**Exercise directions**. Copy out the text of the entries below word for word, leaving out the pictures.

Exercise input section start

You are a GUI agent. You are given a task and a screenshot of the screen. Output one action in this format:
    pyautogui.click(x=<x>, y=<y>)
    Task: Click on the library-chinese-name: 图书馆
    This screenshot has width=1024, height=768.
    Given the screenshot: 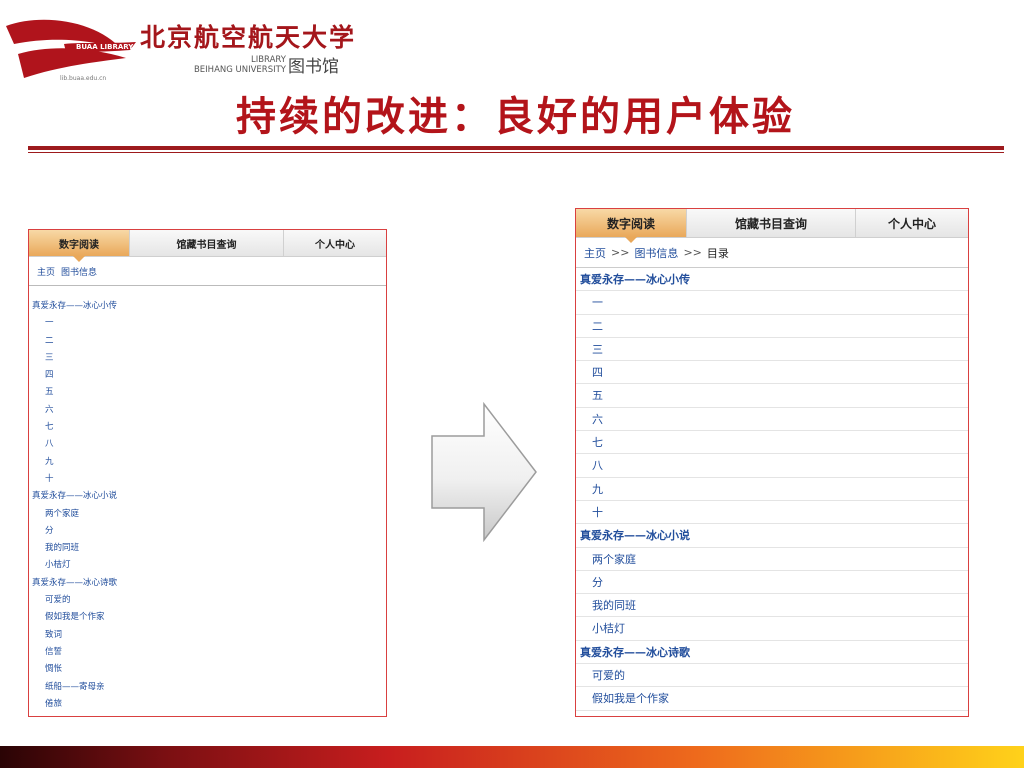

Exercise input section end

**Solution to this exercise**.
You are a GUI agent. You are given a task and a screenshot of the screen. Output one action in this format:
    pyautogui.click(x=<x>, y=<y>)
    Task: Click on the library-chinese-name: 图书馆
    This screenshot has width=1024, height=768.
    Given the screenshot: 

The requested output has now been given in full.